As I write this at 5:50 ET, they’ve nicked a former president and current Democratic presidential nominee along with tech titans like Jeff Bezos and Elon Musk, mega-billionaires like Bill Gates, Mike Bloomberg, and Warren Buffett, and the mega-famous like Kanye West. Corporate accounts like Apple and Uber were hit too.

Mercifully, they haven’t gotten to you-know-who, Twitter’s most famous and passionate user. Which is good, because the idea of hackers commandeering the White House’s semi-official messaging platform for an hour or two would give them the ability to tank the stock market, if not start a war.

The ominous question raised by the hacks is: How? It’s hard to believe that all of these very rich and famous people had security on their accounts so lax that they could be accessed via a simple password hack, or with a technique as crude as spearfishing. The fear is that hackers got in through the back end, via Twitter HQ, which is terrifying since — one would think — even Trump’s account might potentially be accessed that way.

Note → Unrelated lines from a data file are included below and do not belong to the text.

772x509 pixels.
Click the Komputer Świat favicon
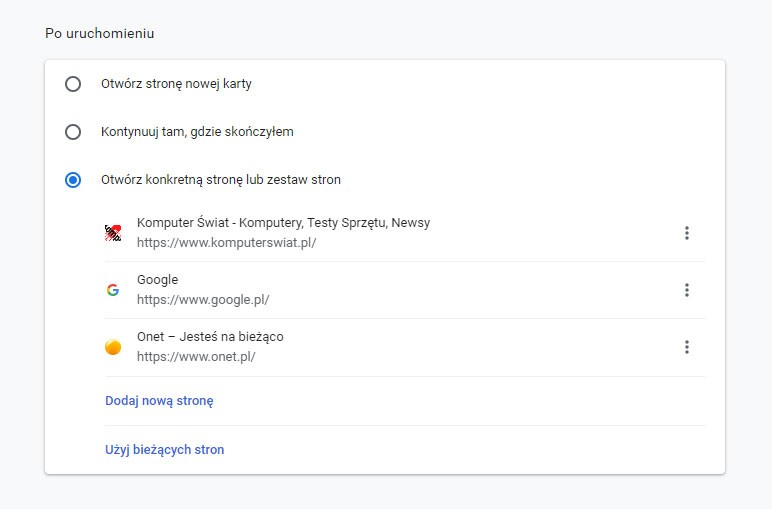coord(113,233)
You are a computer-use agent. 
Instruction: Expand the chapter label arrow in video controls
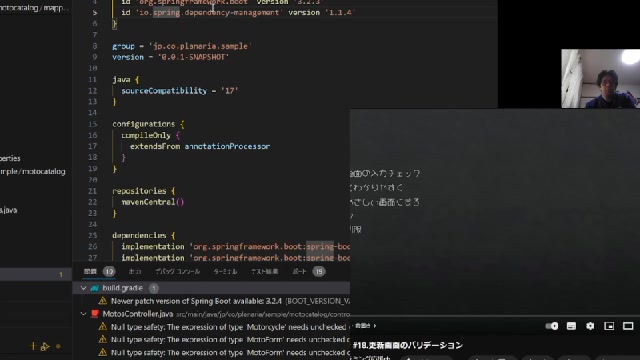(375, 326)
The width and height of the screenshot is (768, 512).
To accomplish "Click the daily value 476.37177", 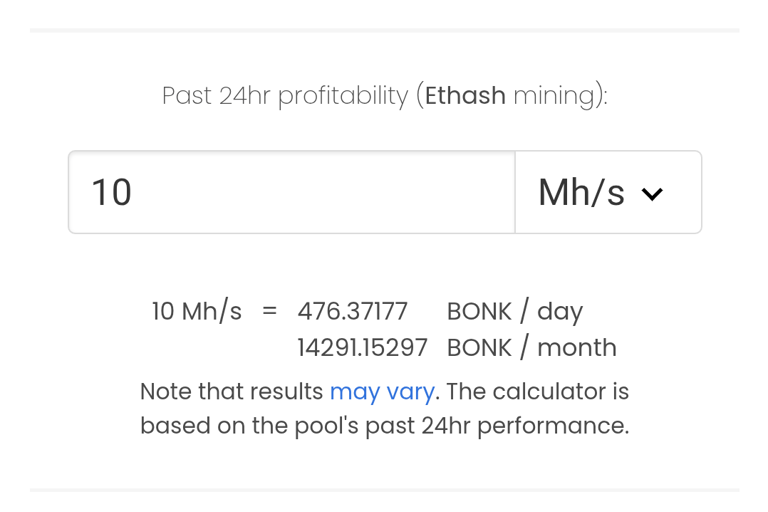I will point(352,311).

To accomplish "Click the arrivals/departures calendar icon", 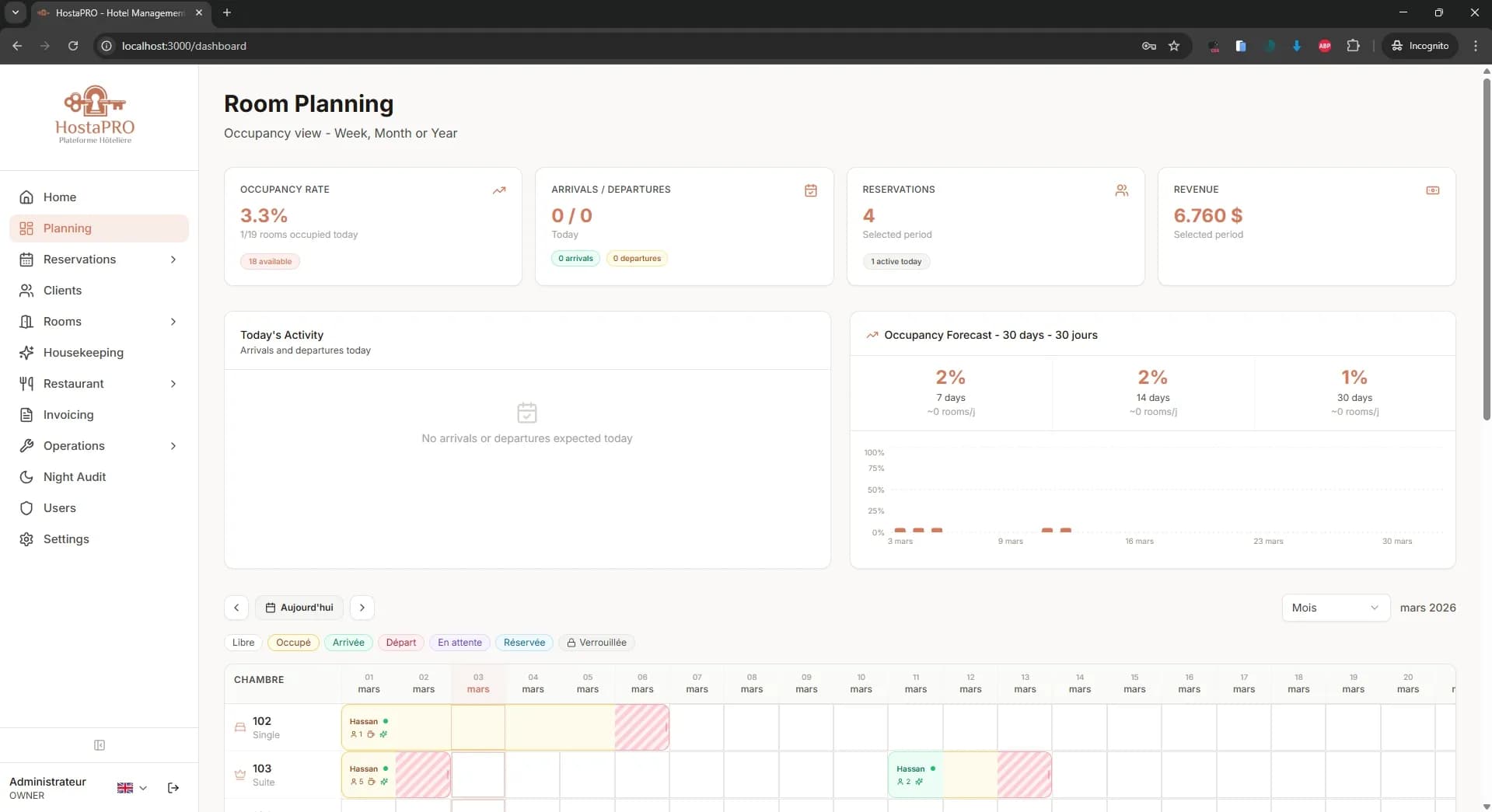I will click(x=811, y=190).
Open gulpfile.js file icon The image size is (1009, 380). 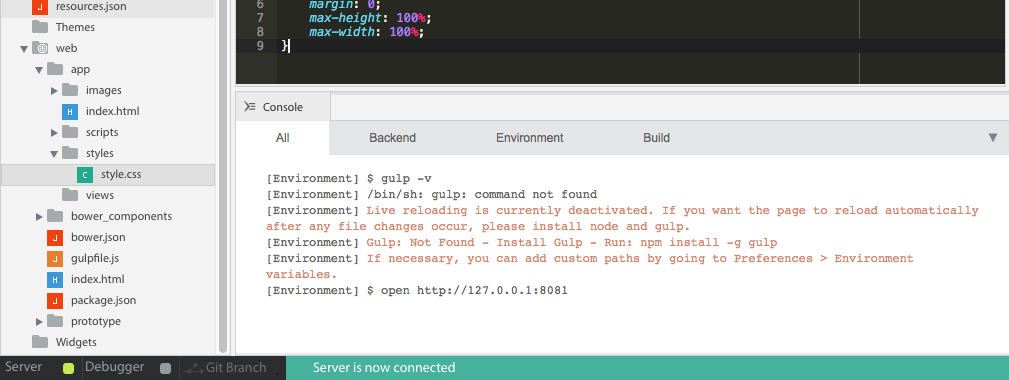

The fact that it hasn’t been implies that the White House and/or Twitter are doing something special to protect access to it.

Although part of me thinks we’re all so inured to Trump’s antics by now that a hacker could get in and post “We have received a message from an alien ambassador orbiting Earth” from his account and everyone would be like, “What’s he watching on Fox & Friends now?

Twitter’s working on the problem, although some users are calling on them to shut down the platform altogether until this is worked out for fear that the hackers might do more damaging mischief:

“I’m surprised Twitter hasn’t gone completely dark to prevent misinformation campaigns and political upheaval,” the CEO of a cybersecurity firm told NBC. “We are lucky the attackers are going after bitcoin (money motivated) and not motivated by chaos and destruction.” My favorite jokey theory about what happened is that only one A-lister was actually hacked before other A-listers started secretly tweeting out the bitcoin message voluntarily to show that they were important enough to hack too.